RECORDS TO USE ->
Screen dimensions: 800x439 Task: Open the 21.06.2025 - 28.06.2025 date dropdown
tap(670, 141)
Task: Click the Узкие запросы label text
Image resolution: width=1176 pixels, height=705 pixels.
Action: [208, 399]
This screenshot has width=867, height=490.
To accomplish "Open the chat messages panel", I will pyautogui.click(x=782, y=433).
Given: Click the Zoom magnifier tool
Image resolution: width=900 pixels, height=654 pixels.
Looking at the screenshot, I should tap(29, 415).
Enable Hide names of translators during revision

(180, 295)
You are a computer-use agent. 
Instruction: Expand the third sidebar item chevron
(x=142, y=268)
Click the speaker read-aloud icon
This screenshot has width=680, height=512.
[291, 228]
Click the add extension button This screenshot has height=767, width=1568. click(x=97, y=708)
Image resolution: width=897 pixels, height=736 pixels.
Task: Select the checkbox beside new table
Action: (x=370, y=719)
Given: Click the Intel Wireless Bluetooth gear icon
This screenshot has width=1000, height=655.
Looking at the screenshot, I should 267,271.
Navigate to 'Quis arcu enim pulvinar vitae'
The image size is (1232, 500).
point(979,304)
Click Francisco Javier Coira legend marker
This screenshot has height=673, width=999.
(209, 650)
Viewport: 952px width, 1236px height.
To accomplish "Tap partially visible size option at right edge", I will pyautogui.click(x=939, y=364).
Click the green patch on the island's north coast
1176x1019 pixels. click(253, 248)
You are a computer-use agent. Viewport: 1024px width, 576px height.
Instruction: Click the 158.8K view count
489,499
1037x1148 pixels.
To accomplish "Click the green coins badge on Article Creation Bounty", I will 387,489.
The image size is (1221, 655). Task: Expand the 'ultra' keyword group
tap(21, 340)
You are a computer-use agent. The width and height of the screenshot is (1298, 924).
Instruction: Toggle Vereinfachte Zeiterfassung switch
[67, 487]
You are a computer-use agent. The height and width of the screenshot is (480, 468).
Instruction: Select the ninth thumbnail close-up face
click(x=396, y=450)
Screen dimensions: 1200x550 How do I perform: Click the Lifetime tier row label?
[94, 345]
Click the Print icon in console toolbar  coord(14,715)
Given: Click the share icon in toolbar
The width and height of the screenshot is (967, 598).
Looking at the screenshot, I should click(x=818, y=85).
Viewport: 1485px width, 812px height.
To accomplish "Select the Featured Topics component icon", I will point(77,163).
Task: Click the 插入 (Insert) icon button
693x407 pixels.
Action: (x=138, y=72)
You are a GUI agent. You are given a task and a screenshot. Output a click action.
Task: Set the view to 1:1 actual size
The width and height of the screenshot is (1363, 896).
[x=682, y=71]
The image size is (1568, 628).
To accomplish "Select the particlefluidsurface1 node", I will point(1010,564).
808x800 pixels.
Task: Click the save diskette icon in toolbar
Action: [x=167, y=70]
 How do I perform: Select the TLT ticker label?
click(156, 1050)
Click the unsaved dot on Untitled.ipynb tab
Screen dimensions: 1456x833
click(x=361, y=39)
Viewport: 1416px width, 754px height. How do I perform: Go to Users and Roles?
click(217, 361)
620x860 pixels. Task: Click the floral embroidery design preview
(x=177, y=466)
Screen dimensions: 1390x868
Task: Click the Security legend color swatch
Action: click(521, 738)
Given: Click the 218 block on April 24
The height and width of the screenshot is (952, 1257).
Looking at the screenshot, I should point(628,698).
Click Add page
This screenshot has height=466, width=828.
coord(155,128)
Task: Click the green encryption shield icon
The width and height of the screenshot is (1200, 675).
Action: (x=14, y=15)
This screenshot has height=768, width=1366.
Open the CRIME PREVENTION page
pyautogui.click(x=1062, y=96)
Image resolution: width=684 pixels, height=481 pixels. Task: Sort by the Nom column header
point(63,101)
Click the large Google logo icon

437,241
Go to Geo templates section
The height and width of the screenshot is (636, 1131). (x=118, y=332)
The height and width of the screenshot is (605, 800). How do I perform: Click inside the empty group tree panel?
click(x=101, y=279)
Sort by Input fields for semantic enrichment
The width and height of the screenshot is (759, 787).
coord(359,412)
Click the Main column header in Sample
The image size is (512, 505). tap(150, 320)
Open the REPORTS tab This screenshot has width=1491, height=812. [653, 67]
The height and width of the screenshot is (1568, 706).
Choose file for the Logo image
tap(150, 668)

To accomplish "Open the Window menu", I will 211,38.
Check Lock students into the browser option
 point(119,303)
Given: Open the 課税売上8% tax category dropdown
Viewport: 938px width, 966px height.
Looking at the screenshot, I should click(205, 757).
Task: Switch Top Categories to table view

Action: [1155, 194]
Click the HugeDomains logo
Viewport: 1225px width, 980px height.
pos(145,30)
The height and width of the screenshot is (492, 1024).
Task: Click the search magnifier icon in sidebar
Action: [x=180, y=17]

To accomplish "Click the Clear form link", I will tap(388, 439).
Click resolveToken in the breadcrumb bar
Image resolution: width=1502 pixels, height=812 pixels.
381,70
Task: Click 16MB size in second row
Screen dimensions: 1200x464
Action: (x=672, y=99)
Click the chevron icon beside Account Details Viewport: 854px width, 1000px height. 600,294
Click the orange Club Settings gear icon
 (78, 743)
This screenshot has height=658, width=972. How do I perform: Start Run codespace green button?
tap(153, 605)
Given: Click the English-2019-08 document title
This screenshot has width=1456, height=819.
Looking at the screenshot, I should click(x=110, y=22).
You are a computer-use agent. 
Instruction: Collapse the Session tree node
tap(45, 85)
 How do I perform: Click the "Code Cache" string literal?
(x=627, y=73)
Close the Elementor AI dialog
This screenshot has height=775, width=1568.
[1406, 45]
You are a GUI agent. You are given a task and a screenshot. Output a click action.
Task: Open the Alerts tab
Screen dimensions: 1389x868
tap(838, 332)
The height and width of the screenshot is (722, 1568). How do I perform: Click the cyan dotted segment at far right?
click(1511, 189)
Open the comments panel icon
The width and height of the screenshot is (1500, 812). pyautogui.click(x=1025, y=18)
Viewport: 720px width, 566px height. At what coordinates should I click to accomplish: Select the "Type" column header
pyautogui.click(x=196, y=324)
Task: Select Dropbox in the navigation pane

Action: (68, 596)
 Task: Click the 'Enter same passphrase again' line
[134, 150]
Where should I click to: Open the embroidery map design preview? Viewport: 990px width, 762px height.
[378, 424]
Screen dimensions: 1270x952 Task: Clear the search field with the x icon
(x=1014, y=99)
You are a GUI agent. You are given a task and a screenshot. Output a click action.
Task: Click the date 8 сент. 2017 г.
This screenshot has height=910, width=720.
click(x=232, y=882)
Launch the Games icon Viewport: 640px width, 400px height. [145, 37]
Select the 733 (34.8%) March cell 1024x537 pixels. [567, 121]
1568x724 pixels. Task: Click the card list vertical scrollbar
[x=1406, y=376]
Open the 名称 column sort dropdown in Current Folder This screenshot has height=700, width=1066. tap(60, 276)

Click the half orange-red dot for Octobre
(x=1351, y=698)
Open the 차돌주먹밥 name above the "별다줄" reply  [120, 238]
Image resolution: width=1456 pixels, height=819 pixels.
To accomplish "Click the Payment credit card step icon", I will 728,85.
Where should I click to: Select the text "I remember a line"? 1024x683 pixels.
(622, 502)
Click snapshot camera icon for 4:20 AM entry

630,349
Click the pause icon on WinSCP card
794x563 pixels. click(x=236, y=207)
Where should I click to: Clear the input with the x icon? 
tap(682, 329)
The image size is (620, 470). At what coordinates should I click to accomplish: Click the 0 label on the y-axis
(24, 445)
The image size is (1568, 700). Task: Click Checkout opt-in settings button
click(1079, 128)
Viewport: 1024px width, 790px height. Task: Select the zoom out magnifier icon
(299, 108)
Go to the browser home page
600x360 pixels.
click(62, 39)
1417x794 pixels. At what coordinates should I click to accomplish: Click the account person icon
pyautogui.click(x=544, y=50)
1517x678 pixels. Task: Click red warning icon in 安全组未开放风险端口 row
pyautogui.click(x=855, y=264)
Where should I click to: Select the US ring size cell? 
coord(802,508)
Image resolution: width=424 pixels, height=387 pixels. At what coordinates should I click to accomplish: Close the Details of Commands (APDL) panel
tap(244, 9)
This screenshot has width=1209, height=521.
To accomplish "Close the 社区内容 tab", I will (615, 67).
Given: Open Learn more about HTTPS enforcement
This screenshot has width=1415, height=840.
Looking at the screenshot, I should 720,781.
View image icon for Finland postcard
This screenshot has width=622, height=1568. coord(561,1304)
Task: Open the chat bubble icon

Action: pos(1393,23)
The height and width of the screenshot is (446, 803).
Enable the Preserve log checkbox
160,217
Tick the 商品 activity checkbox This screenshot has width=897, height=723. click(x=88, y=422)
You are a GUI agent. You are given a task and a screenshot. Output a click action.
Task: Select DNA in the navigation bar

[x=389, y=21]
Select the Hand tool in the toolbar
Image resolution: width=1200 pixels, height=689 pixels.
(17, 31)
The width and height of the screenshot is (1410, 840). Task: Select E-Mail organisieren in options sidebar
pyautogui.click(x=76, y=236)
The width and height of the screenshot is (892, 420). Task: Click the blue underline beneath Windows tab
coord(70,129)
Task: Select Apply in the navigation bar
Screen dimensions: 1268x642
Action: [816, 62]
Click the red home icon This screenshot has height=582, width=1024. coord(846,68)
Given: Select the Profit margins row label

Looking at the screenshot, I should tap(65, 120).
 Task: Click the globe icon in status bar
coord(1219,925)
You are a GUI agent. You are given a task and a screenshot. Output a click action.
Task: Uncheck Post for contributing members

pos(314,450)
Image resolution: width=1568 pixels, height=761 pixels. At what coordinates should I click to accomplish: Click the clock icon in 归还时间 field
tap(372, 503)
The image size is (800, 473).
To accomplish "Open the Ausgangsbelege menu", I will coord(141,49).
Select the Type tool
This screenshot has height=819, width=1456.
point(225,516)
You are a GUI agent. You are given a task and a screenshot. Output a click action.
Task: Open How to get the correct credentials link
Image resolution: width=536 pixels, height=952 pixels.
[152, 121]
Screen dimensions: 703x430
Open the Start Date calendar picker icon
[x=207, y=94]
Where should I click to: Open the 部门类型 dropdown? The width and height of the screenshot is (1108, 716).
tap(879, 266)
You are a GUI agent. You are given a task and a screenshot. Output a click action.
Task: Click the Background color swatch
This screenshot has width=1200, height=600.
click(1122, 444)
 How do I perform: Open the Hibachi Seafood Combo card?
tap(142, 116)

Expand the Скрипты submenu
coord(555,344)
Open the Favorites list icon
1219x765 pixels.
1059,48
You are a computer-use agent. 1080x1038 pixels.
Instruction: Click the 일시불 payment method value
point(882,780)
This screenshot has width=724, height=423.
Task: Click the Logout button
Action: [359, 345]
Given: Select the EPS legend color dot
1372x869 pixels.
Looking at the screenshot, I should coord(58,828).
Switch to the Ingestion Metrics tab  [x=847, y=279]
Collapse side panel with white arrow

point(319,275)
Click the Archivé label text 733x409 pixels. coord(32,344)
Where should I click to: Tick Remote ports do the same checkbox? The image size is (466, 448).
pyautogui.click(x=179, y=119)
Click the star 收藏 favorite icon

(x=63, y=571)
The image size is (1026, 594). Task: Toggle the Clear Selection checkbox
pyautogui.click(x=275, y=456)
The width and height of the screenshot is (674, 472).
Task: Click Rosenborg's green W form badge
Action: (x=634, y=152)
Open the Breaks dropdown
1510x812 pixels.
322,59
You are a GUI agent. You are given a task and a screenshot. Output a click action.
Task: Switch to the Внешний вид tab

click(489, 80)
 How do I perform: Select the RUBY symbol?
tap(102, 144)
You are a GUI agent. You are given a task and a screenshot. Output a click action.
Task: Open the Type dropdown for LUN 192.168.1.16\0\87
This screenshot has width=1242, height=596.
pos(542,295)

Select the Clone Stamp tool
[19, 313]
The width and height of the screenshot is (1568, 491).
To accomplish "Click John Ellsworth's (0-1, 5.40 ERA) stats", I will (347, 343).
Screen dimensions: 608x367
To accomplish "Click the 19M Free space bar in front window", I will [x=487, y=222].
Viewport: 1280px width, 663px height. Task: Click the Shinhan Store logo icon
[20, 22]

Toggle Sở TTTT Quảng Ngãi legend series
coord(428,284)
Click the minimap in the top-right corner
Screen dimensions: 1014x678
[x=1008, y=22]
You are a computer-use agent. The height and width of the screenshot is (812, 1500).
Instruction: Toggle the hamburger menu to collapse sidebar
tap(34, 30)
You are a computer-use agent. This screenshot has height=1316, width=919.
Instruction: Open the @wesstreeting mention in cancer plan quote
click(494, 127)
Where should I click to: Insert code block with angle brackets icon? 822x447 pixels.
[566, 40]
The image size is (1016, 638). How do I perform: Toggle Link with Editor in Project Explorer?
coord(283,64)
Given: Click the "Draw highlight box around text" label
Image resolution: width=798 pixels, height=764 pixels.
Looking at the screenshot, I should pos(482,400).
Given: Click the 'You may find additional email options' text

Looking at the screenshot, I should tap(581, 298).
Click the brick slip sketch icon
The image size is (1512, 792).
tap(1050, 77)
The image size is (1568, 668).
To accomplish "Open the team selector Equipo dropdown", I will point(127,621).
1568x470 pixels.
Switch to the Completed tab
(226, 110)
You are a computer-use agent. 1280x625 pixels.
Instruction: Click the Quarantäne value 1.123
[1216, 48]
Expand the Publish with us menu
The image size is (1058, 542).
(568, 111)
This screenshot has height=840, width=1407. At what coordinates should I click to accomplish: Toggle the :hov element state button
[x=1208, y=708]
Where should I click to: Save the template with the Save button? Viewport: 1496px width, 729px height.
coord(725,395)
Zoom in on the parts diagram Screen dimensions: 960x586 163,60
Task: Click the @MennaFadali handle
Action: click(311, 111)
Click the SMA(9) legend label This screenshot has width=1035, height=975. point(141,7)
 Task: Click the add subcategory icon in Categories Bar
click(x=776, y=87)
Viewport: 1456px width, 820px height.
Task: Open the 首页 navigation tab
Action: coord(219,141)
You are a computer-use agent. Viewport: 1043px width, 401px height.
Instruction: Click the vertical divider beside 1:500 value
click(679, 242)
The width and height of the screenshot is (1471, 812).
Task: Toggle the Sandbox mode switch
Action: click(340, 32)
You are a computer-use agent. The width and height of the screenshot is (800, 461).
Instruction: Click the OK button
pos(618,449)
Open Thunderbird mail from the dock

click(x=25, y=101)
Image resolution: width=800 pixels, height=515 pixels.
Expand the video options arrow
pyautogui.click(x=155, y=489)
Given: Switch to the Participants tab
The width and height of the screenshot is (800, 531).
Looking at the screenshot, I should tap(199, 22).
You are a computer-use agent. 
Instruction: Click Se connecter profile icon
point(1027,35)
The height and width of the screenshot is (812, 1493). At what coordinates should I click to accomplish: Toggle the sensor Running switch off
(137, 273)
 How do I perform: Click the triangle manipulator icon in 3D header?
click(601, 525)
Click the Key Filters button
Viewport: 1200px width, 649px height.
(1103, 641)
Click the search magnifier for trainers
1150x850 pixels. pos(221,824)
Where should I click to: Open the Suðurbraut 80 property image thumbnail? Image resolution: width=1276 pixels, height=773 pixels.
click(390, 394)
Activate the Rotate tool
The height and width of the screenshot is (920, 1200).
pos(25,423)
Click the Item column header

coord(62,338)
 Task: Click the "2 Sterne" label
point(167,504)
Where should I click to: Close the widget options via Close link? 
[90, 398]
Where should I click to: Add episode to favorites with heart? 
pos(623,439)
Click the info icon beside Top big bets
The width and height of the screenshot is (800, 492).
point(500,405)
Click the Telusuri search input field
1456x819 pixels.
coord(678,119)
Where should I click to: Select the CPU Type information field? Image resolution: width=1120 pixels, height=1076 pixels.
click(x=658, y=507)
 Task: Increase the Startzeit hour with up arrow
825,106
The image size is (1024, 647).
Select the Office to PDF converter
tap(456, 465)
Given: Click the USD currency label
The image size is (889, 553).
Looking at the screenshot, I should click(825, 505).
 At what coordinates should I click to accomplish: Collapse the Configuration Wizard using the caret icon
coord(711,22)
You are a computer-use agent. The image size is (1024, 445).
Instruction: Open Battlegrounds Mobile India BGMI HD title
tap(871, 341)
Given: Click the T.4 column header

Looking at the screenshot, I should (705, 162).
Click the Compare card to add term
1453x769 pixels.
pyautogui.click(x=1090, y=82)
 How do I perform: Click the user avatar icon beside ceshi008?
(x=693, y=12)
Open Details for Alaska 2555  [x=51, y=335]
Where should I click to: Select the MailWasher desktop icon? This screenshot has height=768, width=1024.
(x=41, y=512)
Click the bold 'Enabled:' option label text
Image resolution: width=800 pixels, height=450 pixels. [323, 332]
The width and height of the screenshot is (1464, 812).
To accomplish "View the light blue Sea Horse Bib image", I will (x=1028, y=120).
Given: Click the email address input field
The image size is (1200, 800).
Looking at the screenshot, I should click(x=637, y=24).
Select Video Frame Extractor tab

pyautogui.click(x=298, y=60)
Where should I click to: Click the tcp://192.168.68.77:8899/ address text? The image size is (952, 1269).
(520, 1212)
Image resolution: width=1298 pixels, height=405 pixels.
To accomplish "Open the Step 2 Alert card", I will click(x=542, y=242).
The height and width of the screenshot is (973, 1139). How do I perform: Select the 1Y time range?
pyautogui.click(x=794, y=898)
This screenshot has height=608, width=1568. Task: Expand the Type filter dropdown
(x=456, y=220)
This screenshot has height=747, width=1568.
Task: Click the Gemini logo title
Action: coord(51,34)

WHAT YOU HAVE TO DO ->
Rewrite everything from the line containing "Select the 733" down to the line containing "Open the 차돌주먹밥", putting "Press" wherever "Click" appears and leaving all else untouched.

RESULT ->
Select the 733 (34.8%) March cell 1024x537 pixels. [567, 121]
1568x724 pixels. Task: Press the card list vertical scrollbar
[x=1406, y=376]
Open the 名称 column sort dropdown in Current Folder This screenshot has height=700, width=1066. tap(60, 276)

Press the half orange-red dot for Octobre
(x=1351, y=698)
Open the 차돌주먹밥 name above the "별다줄" reply  [120, 238]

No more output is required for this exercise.